### Entries provided ###

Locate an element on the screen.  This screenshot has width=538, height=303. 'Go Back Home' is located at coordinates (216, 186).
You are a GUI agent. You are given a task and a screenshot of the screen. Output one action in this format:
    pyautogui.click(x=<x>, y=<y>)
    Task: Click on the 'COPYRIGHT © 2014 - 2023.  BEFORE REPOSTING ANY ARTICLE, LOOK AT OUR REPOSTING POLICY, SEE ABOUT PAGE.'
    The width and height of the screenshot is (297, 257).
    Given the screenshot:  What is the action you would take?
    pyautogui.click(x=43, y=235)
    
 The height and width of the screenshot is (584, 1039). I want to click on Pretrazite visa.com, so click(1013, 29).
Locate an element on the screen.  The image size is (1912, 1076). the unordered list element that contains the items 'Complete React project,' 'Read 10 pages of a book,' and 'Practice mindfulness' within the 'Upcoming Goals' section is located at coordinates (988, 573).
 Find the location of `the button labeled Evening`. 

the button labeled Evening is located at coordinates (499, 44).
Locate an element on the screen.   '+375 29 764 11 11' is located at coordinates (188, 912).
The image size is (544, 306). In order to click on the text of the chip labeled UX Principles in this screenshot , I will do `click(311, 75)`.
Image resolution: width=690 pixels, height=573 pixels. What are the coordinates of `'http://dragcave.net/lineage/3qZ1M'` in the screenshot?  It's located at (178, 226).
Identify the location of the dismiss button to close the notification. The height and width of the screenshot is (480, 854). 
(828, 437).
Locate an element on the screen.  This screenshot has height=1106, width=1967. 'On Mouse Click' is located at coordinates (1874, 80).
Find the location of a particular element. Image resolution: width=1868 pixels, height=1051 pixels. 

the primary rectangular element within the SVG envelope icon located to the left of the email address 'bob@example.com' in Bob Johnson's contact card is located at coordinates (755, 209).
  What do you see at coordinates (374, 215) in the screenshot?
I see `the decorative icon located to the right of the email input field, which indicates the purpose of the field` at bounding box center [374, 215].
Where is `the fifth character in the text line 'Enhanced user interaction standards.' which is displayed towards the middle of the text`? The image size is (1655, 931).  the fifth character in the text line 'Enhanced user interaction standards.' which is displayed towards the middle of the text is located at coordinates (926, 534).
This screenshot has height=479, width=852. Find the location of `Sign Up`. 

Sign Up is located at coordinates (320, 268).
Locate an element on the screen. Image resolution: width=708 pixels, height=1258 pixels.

###

What the task asks:
Convert the material above into a numbered list with one line per item, leaving out any blank lines.

Right answer:
1. Locate an element on the screen.  This screenshot has width=538, height=303. 'Go Back Home' is located at coordinates (216, 186).
2. You are a GUI agent. You are given a task and a screenshot of the screen. Output one action in this format:
3.     pyautogui.click(x=<x>, y=<y>)
4.     Task: Click on the 'COPYRIGHT © 2014 - 2023.  BEFORE REPOSTING ANY ARTICLE, LOOK AT OUR REPOSTING POLICY, SEE ABOUT PAGE.'
5.     The width and height of the screenshot is (297, 257).
6.     Given the screenshot:  What is the action you would take?
7.     pyautogui.click(x=43, y=235)
8.  The height and width of the screenshot is (584, 1039). I want to click on Pretrazite visa.com, so click(1013, 29).
9. Locate an element on the screen.  The image size is (1912, 1076). the unordered list element that contains the items 'Complete React project,' 'Read 10 pages of a book,' and 'Practice mindfulness' within the 'Upcoming Goals' section is located at coordinates (988, 573).
10.  Find the location of `the button labeled Evening`. 
11. the button labeled Evening is located at coordinates (499, 44).
12. Locate an element on the screen.   '+375 29 764 11 11' is located at coordinates (188, 912).
13. The image size is (544, 306). In order to click on the text of the chip labeled UX Principles in this screenshot , I will do `click(311, 75)`.
14. Image resolution: width=690 pixels, height=573 pixels. What are the coordinates of `'http://dragcave.net/lineage/3qZ1M'` in the screenshot?  It's located at (178, 226).
15. Identify the location of the dismiss button to close the notification. The height and width of the screenshot is (480, 854). 
16. (828, 437).
17. Locate an element on the screen.  This screenshot has height=1106, width=1967. 'On Mouse Click' is located at coordinates (1874, 80).
18. Find the location of a particular element. Image resolution: width=1868 pixels, height=1051 pixels. 
19. the primary rectangular element within the SVG envelope icon located to the left of the email address 'bob@example.com' in Bob Johnson's contact card is located at coordinates (755, 209).
20.   What do you see at coordinates (374, 215) in the screenshot?
21. I see `the decorative icon located to the right of the email input field, which indicates the purpose of the field` at bounding box center [374, 215].
22. Where is `the fifth character in the text line 'Enhanced user interaction standards.' which is displayed towards the middle of the text`? The image size is (1655, 931).  the fifth character in the text line 'Enhanced user interaction standards.' which is displayed towards the middle of the text is located at coordinates (926, 534).
23. This screenshot has height=479, width=852. Find the location of `Sign Up`. 
24. Sign Up is located at coordinates (320, 268).
25. Locate an element on the screen. Image resolution: width=708 pixels, height=1258 pixels.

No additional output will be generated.